Use x264 instead of NVENC, but only, if your CPU is beefy enough to handle x264 presets like "faster", "fast" or medium".
Other than that, there is nothing you can do.
If the bitrate is fix / limited, you have only these options:
Decrease resolution = less details/sharpness but also less pixelation/artifacts
Decrease streaming framerate = same sharpness, less pixelation/artifacts but less smoothness
Increase encoder efficiency by choosing x264 with more CPU heavy presets.
But keep in mind, that switching from NVENC to x264@very fast will only give you very little improvement in quality and a lot more CPU load.
Going from x264@veryfast to x264@medium will increase CPU load extremely while only resulting in a small improvement of the image quality.
So bascially to achieve a very obvious improvement, you would need way more bitrate, but this can be limited by the streaming platform and even if it's not, you might loose many viewers, if your stream is not transcoded by the streaming service and you stream with 8.000kbit/s or even more.

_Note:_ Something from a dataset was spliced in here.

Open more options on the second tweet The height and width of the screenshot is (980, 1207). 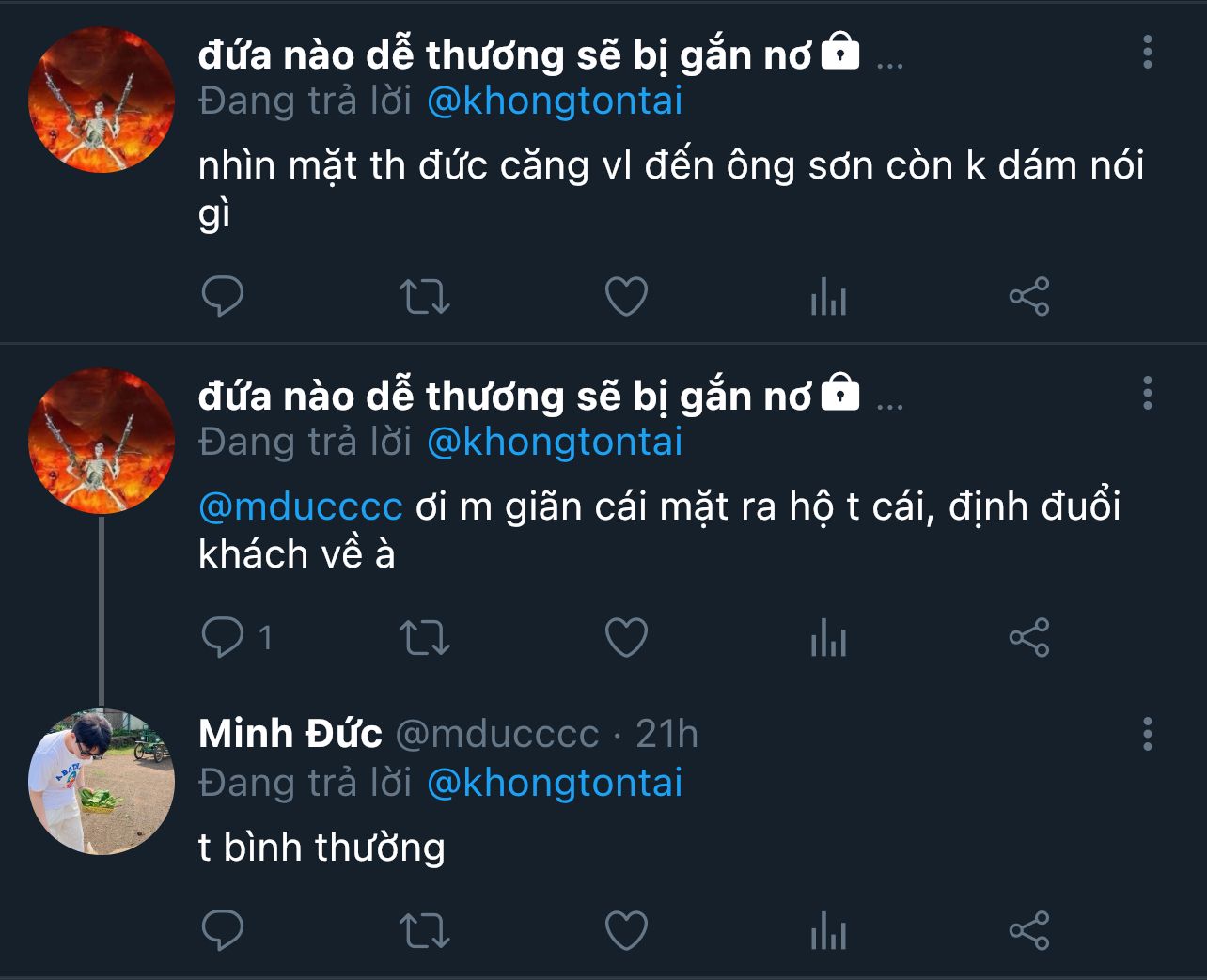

Example of the meaning of transcoding and the problems without it:
Let's say you stream at 10.000kbit/s 1080p. If the Twitch server has enough resources left and you have >100 viewers, the Twitch server will transcode your stream to some lower resolutions, so the viewers can choose between 480p, 720p and original source quality.
If the streaming provider is not transcoding for you, the viewers can only watch your original stream quality. As many viewers are using slow Laptops, bad WiFi, mobile broadband or even a slow Internet connection in general, they will not be able to watch your high quality stream without constant stutter/buffering pauses.